> What is expected
Copy the training program article, starting with "In the course" and going on through "in other states.", with "teachers" swapped in wherever "instructors" appears.

> Source passage

%%

OERC in Action: Lina Osorio-Copete and Tian Lou and the Applied Data Analytics Training Program
October 9, 2020
Since 2019, the Ohio Education Research Center (OERC) has partnered with the Coleridge Initiative to host the Coleridge Initiative’s Applied Data Analytics Training program. The Applied Data Analytics Training program focuses on increasing public employees’ capacity to skillfully use workforce and postsecondary education administrative records, like those contained in the Ohio Longitudinal Data Archive, to solve public policy problems. The training program accomplishes this goal by assembling a diverse group of public agency personnel and data analysts and then teaching them how to apply data analytic techniques and tools to solve real problems with actual administrative data.
In the course of the partnership between the OERC and the Coleridge Initiative, several members of the OERC team have dedicated their time and expertise to administering the training programs. Two team members in particular have applied their coding skills, experience as data analysts, and subject matter expertise as instructors for classes delivered at OSU and in other states.

%%

> Data block
%%

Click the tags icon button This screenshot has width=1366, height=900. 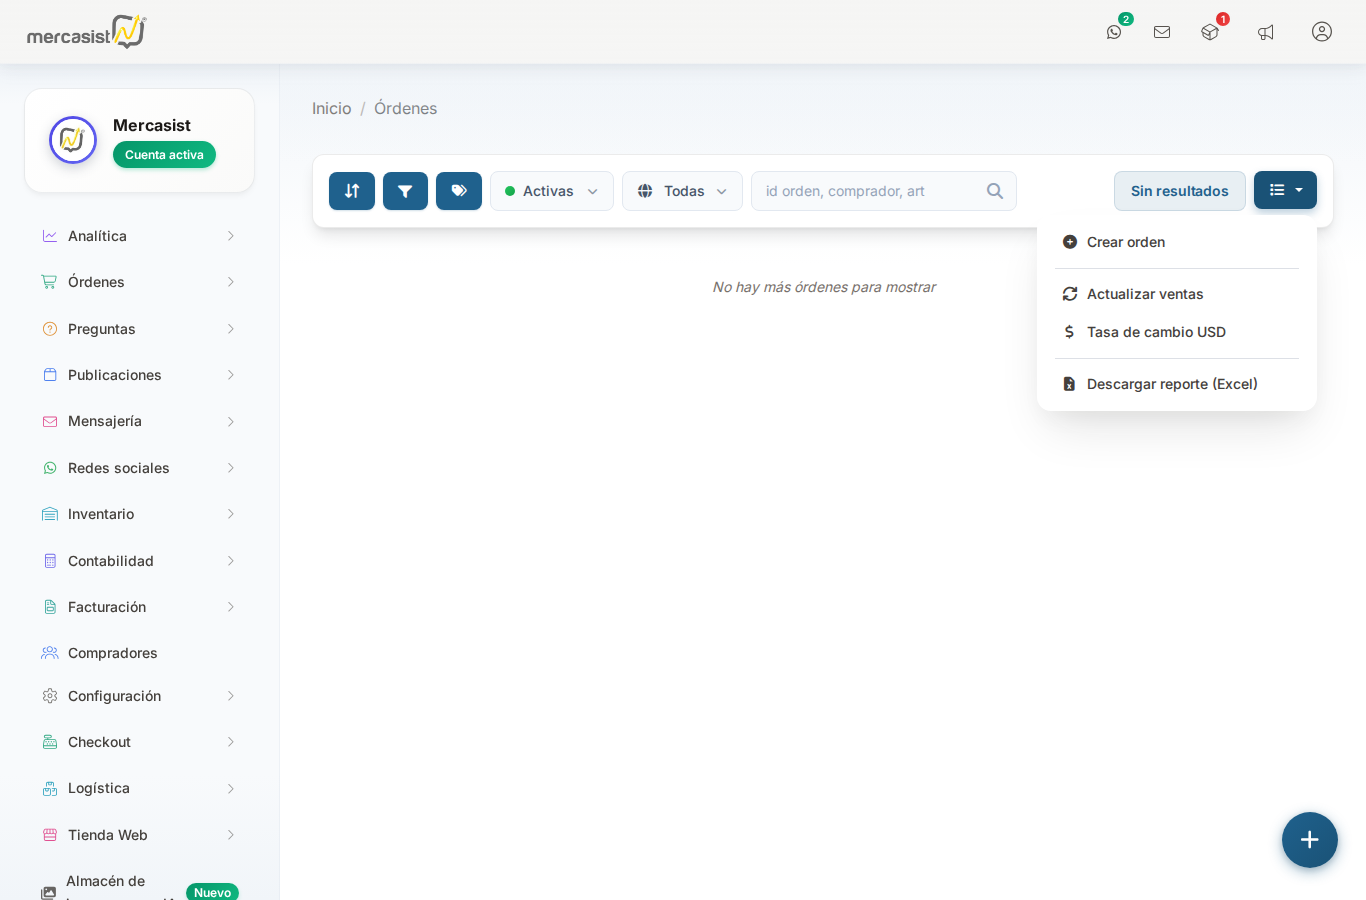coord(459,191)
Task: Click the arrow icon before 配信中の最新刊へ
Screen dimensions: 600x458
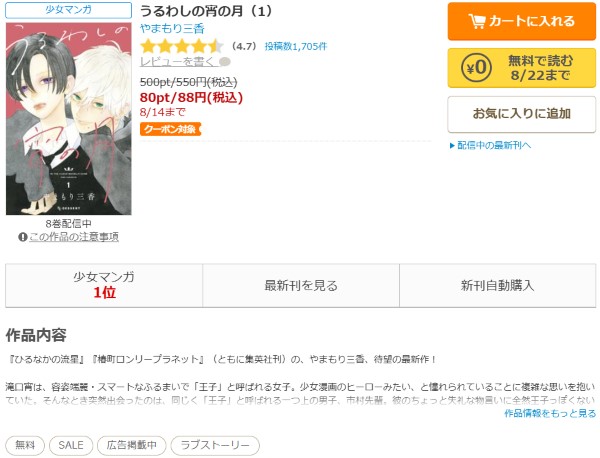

%%

> Full answer
In the course of the partnership between the OERC and the Coleridge Initiative, several members of the OERC team have dedicated their time and expertise to administering the training programs. Two team members in particular have applied their coding skills, experience as data analysts, and subject matter expertise as teachers for classes delivered at OSU and in other states.